At arguments in that case in December, a majority of the justices seemed to coalesce around a middle-ground position that would preserve roles for various actors at the state level and not fulfill the worst fears of Democrats by giving state legislatures something approaching free rein over elections, constrained only by federal law and the U.S. Constitution.
No ruling has yet been issued in that case, but earlier this month, the U.S. Supreme Court justices reacted to the North Carolina high court’s rehearing order and instructed the parties to file briefs addressing whether the state court’s move impacted how the federal court should handle the case. Those filings are due in Washington on Monday.
However, on Tuesday in Raleigh, a lawyer for some of the civil rights groups trying to preserve the state Supreme Court’s earlier ruling, Sam Hirsch, tangled with one of that court’s justices, the newly-elected Dietz, for refusing to address his question about whether the state court should stand aside until the U.S. Supreme Court acts.
“Do you have a view on that?” Dietz asked.

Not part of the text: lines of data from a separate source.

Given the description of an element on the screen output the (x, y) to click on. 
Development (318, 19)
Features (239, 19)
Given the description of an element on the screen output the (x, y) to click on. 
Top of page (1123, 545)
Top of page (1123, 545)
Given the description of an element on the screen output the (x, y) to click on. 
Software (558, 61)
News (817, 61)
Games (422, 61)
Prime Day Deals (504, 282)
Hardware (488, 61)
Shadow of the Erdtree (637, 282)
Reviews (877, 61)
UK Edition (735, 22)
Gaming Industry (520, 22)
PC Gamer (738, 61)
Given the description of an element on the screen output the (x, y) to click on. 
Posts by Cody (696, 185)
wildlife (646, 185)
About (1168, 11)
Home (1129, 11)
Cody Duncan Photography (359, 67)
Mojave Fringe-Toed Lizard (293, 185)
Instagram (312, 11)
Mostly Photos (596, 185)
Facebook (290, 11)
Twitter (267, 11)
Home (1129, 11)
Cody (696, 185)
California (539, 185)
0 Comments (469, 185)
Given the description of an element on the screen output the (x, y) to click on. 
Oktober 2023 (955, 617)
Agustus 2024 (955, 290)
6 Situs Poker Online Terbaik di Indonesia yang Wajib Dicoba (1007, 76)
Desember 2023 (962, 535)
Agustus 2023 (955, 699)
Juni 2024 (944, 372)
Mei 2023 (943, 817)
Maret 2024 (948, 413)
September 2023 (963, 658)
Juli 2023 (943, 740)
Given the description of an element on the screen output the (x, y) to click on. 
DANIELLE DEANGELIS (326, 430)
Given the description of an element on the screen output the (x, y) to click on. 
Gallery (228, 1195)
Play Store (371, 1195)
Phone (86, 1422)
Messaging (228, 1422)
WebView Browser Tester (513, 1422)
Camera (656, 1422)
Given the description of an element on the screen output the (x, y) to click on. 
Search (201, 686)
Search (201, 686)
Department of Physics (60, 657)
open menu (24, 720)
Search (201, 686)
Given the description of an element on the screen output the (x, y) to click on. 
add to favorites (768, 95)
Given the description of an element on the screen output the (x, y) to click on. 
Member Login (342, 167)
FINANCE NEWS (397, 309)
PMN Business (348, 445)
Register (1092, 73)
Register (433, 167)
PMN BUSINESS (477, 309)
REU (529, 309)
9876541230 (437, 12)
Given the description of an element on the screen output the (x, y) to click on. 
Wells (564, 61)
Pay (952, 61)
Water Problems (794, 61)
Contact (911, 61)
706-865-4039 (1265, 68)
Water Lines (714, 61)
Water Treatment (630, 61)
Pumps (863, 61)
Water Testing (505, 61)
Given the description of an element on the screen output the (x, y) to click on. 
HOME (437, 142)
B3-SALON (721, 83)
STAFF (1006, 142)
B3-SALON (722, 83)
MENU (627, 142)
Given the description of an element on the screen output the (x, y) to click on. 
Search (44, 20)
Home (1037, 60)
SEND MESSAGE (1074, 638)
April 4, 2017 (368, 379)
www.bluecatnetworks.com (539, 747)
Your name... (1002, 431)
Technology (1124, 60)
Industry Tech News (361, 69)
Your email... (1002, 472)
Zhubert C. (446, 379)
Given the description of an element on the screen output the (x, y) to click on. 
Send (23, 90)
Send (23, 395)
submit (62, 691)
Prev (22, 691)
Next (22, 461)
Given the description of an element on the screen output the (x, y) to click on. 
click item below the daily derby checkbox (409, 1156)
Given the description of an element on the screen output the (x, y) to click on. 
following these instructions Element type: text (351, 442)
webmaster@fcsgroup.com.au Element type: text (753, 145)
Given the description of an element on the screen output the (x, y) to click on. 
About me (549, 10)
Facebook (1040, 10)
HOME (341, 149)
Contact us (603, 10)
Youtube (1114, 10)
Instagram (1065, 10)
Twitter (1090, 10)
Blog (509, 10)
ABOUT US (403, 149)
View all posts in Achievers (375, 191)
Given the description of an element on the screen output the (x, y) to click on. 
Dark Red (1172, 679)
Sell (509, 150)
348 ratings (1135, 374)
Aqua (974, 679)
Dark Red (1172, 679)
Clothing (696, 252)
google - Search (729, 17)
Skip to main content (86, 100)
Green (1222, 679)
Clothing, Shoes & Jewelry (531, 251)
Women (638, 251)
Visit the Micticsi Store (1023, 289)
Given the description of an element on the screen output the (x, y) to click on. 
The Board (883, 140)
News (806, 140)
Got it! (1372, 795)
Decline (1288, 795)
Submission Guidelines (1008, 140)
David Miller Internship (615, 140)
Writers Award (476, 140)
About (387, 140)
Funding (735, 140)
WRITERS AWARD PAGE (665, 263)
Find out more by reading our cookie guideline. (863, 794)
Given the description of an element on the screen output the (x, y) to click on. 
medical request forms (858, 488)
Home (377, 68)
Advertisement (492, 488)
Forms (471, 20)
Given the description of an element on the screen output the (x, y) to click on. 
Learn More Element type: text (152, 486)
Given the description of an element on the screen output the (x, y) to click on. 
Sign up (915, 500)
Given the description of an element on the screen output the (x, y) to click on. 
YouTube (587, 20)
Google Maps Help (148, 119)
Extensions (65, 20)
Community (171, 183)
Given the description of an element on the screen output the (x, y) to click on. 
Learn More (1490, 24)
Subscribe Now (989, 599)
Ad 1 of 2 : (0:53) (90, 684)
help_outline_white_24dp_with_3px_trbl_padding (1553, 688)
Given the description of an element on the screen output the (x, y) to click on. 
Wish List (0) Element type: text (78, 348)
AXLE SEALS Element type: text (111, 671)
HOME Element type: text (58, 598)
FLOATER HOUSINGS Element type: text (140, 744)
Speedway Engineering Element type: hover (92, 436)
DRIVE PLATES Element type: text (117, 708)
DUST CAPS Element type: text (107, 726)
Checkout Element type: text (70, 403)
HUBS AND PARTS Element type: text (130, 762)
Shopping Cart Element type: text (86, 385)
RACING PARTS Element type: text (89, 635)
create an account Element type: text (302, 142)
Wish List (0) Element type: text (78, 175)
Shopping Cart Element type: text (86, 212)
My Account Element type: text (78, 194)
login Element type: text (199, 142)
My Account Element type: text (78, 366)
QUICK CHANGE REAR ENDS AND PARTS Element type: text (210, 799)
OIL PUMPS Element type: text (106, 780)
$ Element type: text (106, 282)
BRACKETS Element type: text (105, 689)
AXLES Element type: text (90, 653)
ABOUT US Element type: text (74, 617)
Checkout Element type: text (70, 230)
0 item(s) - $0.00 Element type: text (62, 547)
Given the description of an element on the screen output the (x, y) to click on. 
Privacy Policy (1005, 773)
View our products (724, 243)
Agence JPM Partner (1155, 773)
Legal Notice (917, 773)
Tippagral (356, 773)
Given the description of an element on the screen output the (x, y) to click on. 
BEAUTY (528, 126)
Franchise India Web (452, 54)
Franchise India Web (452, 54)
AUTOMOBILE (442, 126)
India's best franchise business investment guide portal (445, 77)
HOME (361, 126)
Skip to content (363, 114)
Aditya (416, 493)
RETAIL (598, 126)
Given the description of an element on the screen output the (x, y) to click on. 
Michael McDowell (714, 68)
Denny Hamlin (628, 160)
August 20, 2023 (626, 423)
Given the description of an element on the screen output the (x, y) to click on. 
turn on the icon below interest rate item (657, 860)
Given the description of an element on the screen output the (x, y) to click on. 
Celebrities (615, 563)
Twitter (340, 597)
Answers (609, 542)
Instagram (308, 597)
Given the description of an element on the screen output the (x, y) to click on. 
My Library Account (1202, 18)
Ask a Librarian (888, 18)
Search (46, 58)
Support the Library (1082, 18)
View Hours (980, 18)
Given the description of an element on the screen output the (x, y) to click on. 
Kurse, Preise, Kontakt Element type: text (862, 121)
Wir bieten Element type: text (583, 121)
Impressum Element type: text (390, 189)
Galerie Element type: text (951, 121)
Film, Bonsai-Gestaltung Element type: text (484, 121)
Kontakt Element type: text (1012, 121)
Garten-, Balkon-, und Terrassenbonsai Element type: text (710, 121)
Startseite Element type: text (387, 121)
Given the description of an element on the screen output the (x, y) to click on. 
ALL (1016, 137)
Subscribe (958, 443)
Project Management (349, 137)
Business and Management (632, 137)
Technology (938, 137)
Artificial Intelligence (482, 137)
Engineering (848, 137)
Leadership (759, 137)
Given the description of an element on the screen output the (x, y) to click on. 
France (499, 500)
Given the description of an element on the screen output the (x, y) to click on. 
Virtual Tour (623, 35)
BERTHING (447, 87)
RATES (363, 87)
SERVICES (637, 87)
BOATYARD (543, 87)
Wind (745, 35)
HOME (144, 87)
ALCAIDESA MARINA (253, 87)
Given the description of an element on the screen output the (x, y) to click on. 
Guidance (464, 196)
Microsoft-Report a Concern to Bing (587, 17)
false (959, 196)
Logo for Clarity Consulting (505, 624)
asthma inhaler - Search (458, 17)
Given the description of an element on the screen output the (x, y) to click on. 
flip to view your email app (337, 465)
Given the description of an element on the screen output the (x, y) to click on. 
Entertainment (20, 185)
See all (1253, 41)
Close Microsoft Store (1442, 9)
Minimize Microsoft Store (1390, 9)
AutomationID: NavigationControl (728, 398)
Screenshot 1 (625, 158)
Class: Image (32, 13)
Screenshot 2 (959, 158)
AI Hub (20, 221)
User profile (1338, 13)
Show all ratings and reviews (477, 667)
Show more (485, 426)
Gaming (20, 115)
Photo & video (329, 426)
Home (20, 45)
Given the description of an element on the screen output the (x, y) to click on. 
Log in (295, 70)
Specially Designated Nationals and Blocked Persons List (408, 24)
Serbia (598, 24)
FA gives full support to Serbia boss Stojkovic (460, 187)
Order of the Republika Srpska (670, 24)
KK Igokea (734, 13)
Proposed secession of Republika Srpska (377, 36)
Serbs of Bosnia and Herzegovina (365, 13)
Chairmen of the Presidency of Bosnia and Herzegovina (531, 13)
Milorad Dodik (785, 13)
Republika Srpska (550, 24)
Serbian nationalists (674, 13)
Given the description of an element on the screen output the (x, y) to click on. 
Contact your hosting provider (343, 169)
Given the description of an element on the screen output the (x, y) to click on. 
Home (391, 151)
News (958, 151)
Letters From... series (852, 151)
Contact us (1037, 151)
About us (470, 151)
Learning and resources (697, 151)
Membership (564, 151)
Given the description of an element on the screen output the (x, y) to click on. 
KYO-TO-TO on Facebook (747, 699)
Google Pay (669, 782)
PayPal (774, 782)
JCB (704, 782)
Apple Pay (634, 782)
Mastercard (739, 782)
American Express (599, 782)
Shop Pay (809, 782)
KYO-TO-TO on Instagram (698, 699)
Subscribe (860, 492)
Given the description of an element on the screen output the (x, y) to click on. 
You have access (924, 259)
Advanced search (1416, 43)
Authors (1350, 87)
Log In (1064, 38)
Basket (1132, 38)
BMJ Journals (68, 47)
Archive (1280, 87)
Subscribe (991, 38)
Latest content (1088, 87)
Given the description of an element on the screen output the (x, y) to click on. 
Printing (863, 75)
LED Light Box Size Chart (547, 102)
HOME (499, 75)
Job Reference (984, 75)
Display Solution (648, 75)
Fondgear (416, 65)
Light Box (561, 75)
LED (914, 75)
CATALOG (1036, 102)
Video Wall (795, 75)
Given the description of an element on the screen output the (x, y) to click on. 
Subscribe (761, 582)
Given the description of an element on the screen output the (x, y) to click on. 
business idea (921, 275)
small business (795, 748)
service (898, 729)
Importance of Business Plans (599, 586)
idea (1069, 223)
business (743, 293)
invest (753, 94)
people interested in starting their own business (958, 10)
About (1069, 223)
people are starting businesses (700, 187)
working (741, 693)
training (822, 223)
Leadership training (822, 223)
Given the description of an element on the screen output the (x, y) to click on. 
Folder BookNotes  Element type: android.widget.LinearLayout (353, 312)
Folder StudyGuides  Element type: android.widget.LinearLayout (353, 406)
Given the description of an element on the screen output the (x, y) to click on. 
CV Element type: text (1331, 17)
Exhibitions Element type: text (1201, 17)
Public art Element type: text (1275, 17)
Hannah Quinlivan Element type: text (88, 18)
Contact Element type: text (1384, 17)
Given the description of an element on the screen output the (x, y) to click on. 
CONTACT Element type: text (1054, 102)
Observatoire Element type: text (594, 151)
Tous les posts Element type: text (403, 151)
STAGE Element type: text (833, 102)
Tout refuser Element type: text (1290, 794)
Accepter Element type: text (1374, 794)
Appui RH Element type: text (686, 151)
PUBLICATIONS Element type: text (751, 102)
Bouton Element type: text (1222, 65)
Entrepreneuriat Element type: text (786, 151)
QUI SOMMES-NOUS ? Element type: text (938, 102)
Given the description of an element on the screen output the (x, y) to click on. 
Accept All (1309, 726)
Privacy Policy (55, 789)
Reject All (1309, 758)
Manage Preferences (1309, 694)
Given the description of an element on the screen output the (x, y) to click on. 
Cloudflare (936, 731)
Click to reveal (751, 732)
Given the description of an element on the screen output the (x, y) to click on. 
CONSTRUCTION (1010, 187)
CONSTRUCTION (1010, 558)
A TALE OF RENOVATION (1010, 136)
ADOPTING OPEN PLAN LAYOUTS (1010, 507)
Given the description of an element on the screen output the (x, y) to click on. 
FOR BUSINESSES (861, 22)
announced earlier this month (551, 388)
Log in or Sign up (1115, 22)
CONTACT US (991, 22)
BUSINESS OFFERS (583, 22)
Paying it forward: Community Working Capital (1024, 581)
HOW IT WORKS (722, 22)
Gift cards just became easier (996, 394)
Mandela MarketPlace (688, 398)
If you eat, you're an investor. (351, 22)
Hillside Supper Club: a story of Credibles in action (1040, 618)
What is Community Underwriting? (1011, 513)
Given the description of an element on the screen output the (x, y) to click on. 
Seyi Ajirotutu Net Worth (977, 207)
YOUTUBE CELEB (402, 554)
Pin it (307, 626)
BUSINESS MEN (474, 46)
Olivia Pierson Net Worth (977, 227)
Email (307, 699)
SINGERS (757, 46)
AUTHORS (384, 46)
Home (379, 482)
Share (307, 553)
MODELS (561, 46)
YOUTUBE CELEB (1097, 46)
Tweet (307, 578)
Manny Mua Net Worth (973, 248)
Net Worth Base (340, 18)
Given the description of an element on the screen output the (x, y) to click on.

“We will be filing in the U.S. Supreme Court on March 20 our views on the relationship between those two cases. I have nothing to add to that,” Hirsch said, before trying to move on to other aspects of his argument.
“Oh … I’m a justice on the Supreme Court of North Carolina,” Dietz said indignantly. “We’re hearing this case. So, I’m asking for your legal view on that for us. We need to assess that. So, I’d ask you what your view is? … Why can’t you answer my question right now?”
Hirsch demurred again, saying the various plaintiffs in the case need to come to agreement on a position and suggesting they haven’t done so yet, but will be sure to share the filings to the U.S. Supreme Court with the North Carolina justices.